And thus has nature even employed a sensuous means, to teach us, that we are more than merely sensuous; thus did she even know to utilize sensations, to lead us to the track of this discovery, that we are not in the least subjected slavishly to the violence of the sensations. And this is an entirely different effect, than can be produced by the beautifulnamely by the beautiful of reality, for in the ideally beautiful even the sublime must be lost. In the beautiful, reason and sensuousness harmonize, and only on account of this harmony does it have attractiveness for us. Through beauty alone would we therefore eternally never learn, that we are determined and able to prove ourselves as pure intelligences. In the sublime, on the contrary, reason and sensuousness do not harmonize, and precisely in this contradiction between both lies the charm wherewith it seizes our soul. The physical and the moral man are separated here from one another most sharply; for exactly in such objects, where the first only feels its limits, does the other have the experience of its force and is elevated infinitely precisely through that which presses the other to the ground.
A man, I will assume, shall possess all of the virtues, whose union makes up the beautiful character. He shall find his pleasure in the practice of justice, beneficence, temperance, constancy, and faithfulness; all the duties, whose performance circumstances prescribe to him, shall become light play to him, and fortune shall make no action hard for him, whereto his philanthropic heart may ever summon him. To whom will this beautiful harmony of the natural instinct with the prescriptions of reason not be enchanting, and who could refrain from loving such a man? But can we think ourselves quite secure, in all affection for the same, that he really is virtuous, and that there is virtue in general! If this man had only aimed at agreeable sensations, so could he, without being a fool, absolutely not act otherwise, and he would have to hate his own advantage, if he wished to be vicious. It can be, that the source of his actions is pure, but he must settle that with his own heart; we see nothing thereof. We see him do not more, than also the simply clever man had to do, who makes pleasure his god. The world of sense, therefore, explains all the phenomena of his virtue, and we have no need at all, to look beyond the same for a reason for it.
This same man shall, however, suddenly fall into a great misfortune. One shall deprive him of his possessions, one shall ruin his good name. Illnesses shall throw him onto a painful bed, death shall tear away from him everything which he loves, everything in which he trusts, shall forsake him in his distress. In this condition, let one seek him again and demand of the unhappy one the practice of the same virtues, for which the happy one had formerly been so prepared.

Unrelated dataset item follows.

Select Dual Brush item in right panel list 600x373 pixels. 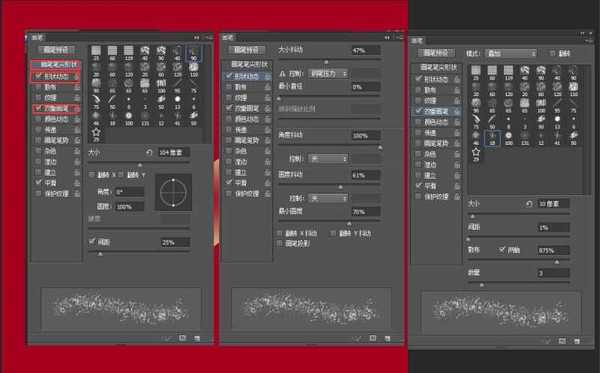click(436, 111)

Does one find him in this event still entirely the same; has poverty not reduced his beneficence, ingratitude his obligingness, pain his equanimity, his own misfortune his sympathy with another's happiness; does one notice the transformation of his circumstances in his figure, but not in his conduct, in the matter, but not in the form of his behaviorthen one indeed no longer makes do with an explanation from the concept of nature (according to which it is absolutely necessary, that the present as effect is grounded upon something past as its cause), because nothing can be more contradictory, than that the effect remain the same, when the cause has been transformed into its contrary. One must therefore renounce every natural explanation, must give up altogether deriving the conduct from the condition, and must shift the grounds of the first out of the physical world order into an entirely different one, to which reason can indeed fly with its ideas, the understanding, however, can not grasp with its concepts. This discovery of the absolute moral capacity, which is bound to no natural condition, gives to the melancholy feeling, whereby we are seized at the sight of such a man, the completely peculiar, inexpressible charm, in respect to which no pleasure of the senses, however ennobled it may be, can contest with the sublime.

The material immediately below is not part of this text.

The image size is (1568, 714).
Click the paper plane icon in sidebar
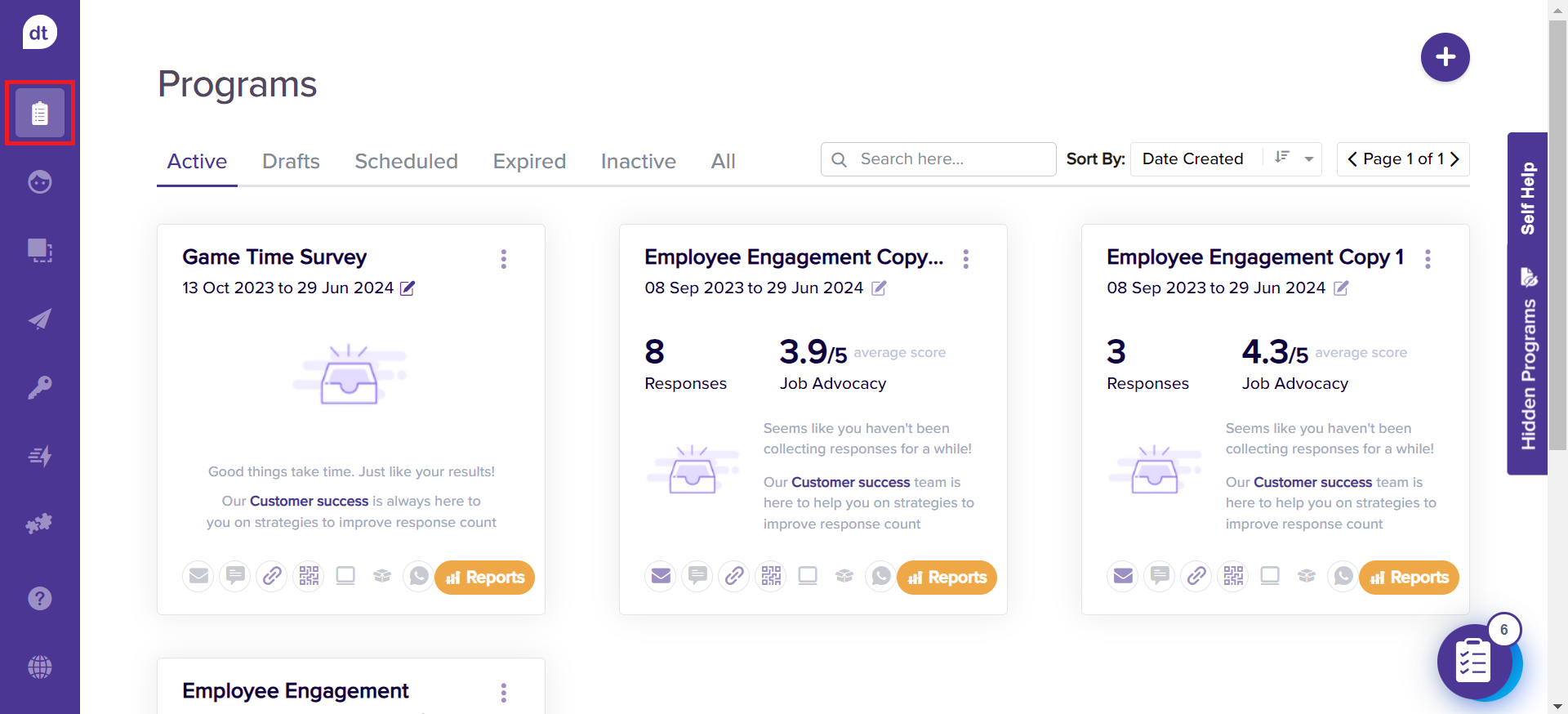(39, 319)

The sublime, therefore, procures for us an exit from the sensuous world, wherein the beautiful would gladly always keep us imprisoned. Not gradually (for there is no transition from dependency to freedom), but rather suddenly and through a shock, does it tear the independent spirit away from the net, wherewith the refined sensuousness ensnared him, and which binds so much the more tightly, the more transparently it is spun. However much it has gained over man through the imperceptible influence of a rather soft tasteeven if it has succeeded in penetrating, in the seducing veil of spiritual beauty, into the innermost seat of moral legislation and there poisoning the holiness of maxims at its source, so is a single sublime emotion often enough to tear up this web of deceit, to give back to this fettered spirit its entire elasticity all at once, to give it a revelation of its true destination, and to impose a feeling of its dignity, at least for a moment. Beauty in the form of the goddess Calypso has enchanted the valiant son of Ulysses, and, through the power of her charms, she holds him for a long time imprisoned upon her island. For long he believes he is paying homage to an immortal deity, since he lies only in the arms of voluptuousnessbut a sublime impression seizes him suddenly in the form of Mentor: He remembers his better destiny, throws himself into the waves, and is free.

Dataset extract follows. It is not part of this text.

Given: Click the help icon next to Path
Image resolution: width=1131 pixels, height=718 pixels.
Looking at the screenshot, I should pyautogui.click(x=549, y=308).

The sublime, like the beautiful, is poured out lavishly through all of nature, and the sensibility for both is placed in all men; but the germ thereto develops unequally, and must be helped to it by art. Already the aim of nature requires, that we hasten toward beauty from the first, although we flee before the sublime; for beauty is our nurse in the childish age and should lead from the rude state of nature to refinement. But, although she is our first love and our sensibility is first unfolded for the same, so has nature nevertheless provided therefor, that it matures more slowly and the formation of the understanding and the heart awaits first its full development. Did taste attain its full maturation, before truth and morality were planted in our heart in a better way than can occur through it, so would the world of sense remain eternally the limit of our endeavors. We would neither go beyond it in our concepts, nor in our sentiments, and what the imaginative power can not represent, would also have no reality for us. But, fortunately, it already lies in the ordering of nature, that the taste is, however, the last to ripen, although it blossoms first among all the capacities of the mind. In this interval, enough time is gained to cultivate a wealth of concepts in the head and a treasure of principles in the breast and, then also to develop, especially out of reason, the sensibility for the great and sublime.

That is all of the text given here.